For this task of churn classification **accuracy score** is used.

## Model Selection & Prediction
---------

In [None]:
X_train, X_valid, y_train, y_valid = train_test_split(
    features, target,test_size=.2,random_state=42)

gbc = GradientBoostingClassifier(random_state=42)
rfc = RandomForestClassifier(random_state=42,min_samples_leaf=30)
svc = SVC(random_state=42,degree=3)
lgc = LogisticRegression(random_state=42)
knn = KNeighborsClassifier(n_jobs=5)

estimators = [('Random Forest Classifier',rfc),
              ('Support Vector Machines',svc),
              ('Logistic Regression',lgc), 
              ('Gradient Boosting Classifier',gbc),
              ('KNN Classifier',knn)]

In [None]:
def confusion_plot(label, y_valid, y_pred, ax=None):
    
    co_ma = confusion_matrix(y_valid, y_pred)
    groups = ['True Neg','False Pos','False Neg','True Pos']
    counts = [int(value) for value in co_ma.flatten()]
    shares = ['{0:.2%}'.format(value) for value in
             co_ma.flatten()/np.sum(co_ma)]
    labels = [f'{v1}\n{v2}\n{v3}' for v1, v2, v3 in
              zip(groups,counts,shares)]
    labels = np.asarray(labels).reshape(2,2)
    sns.heatmap(co_ma,annot=labels,cmap='binary', alpha=.55, ax=ax,
             cbar=True, fmt='', linewidth=1,linecolor='black')
    plt.axis('off')
    plt.title(f'Confusion Matrix for {label}')

                                            
def show_metrics(metrics):
    try:return pd.DataFrame(metrics)
    except:return pd.DataFrame([metrics])

In [None]:
metrics = []

for est in estimators:
    
    fig, axes = plt.subplots(ncols=3, figsize=(15,4))
   
    mod = est[1].fit(X_train, y_train)
    y_pred = mod.predict(X_valid)
    plot_precision_recall_curve(mod, X_valid, y_valid, 
                    y_pred, ax=axes[0], color='black')
    plot_roc_curve(mod, X_valid, y_valid,ax = axes[1], color='black')

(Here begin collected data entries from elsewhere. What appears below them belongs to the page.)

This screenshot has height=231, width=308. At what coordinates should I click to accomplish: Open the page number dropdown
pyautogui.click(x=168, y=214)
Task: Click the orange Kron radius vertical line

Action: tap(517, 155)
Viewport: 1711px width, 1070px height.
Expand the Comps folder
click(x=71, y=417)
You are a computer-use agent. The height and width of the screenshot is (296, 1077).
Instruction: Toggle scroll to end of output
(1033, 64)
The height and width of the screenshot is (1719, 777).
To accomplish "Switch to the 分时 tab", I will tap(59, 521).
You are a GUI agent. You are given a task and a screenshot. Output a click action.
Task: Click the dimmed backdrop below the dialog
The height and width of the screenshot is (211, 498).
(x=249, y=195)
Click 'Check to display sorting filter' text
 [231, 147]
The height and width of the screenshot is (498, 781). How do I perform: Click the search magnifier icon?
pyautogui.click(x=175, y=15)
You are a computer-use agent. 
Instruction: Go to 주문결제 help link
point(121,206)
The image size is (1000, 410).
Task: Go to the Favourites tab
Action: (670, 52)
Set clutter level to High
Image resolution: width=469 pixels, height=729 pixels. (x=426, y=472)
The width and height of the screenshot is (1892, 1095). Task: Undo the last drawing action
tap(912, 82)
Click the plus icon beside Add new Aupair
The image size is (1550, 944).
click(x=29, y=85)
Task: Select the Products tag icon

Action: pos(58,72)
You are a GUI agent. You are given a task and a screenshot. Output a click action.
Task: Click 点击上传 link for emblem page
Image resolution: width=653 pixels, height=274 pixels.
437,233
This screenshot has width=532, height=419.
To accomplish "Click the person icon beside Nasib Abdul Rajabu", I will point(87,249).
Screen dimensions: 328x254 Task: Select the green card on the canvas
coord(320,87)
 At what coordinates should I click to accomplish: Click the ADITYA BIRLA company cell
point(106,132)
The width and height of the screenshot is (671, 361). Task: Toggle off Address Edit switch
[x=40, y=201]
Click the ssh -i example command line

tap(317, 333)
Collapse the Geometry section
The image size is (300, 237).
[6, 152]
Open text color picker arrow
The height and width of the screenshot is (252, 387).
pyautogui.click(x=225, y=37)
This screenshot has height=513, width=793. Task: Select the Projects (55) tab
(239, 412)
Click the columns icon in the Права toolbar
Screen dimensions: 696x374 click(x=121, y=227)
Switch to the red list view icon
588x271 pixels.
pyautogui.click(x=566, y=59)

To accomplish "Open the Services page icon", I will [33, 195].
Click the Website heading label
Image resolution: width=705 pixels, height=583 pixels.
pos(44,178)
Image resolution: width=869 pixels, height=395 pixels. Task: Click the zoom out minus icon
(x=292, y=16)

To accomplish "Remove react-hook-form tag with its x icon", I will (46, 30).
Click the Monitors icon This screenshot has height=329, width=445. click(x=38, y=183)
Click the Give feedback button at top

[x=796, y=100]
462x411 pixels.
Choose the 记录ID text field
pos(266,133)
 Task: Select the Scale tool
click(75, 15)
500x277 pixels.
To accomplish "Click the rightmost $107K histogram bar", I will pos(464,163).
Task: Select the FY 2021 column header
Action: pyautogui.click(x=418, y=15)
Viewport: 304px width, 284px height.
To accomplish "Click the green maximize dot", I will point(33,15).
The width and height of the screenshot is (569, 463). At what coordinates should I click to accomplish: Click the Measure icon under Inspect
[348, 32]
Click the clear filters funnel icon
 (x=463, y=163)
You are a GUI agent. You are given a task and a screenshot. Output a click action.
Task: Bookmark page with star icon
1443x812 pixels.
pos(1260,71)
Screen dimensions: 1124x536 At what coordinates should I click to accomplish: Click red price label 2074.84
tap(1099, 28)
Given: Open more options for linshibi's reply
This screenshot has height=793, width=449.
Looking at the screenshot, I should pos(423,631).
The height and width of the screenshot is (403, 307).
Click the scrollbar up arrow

    axes[0].set_title(f'Precision-Recall Curve for {est[0]}')
    axes[1].set_title(f'ROC Curve for {est[0]}')
    axes[1].plot([1,0],[1,0], c='green',ls='--')
    confusion_plot(est[0],y_valid, y_pred, axes[2])
    for ax in axes.ravel():
        ax.legend(frameon=False)
        
    scores = {}
    scores['classifier'] = est[0]
    scores['accuracy_score'] = accuracy_score(y_valid, y_pred)
    scores['roc_auc_score']=roc_auc_score(y_valid, y_pred)
    scores['f1_score'] = f1_score(y_valid,y_pred)

    plt.tight_layout()
    metrics.append(scores)

show_metrics(metrics)

In [None]:
params={'colsample_bytree': 0.6, 'gamma': 5, 'max_depth': 3, 'min_child_weight': 5.0, 'subsample': 1.0}


xgb = XGBClassifier(random_state=42,
                    **params,cv=5, verbosity=0)

stacked_metrics={}

reg = StackingClassifier(estimators=estimators,
    final_estimator=xgb)
cls_name = 'Stacking Classifier'

regmodel = reg.fit(X_train, y_train)
y_pred = reg.predict(X_valid)

fig, axes = plt.subplots(ncols=3, figsize=(14,4))

plot_precision_recall_curve(regmodel,X_valid,y_valid, 
            y_pred, color='black', ax=axes[0])
plot_roc_curve(regmodel,X_valid,y_valid, 
               color='black', ax=axes[1])

axes[0].set_title(f'Precision-Recall Curve for {cls_name}')
axes[1].plot([1,0],[1,0], c='green',ls='--')
axes[1].set_title(f'ROC Curve for {cls_name}')
confusion_plot(cls_name,y_valid, y_pred, axes[2])
for ax in axes:
    ax.legend(frameon=False)

stacked_metrics['classifier'] = cls_name
stacked_metrics['accuracy_score'] = accuracy_score(y_valid, y_pred)
stacked_metrics['ROC AUC score'] = roc_auc_score(y_valid, y_pred)
stacked_metrics['f1_score'] = f1_score(y_valid, y_pred)
    
plt.tight_layout()

pd.DataFrame([stacked_metrics])

 <sub>1: these parameters for XGBoost Classifier were got after a GridSearch</sub>

In [None]:
perm = PermutationImportance(regmodel,random_state=17).fit(X_valid,y_valid)
eli5.show_weights(perm, feature_names=X_valid.columns.values)

$\implies$ A stacked model has accuracy score of $0.811923$... after a grid search and can be used for predictions.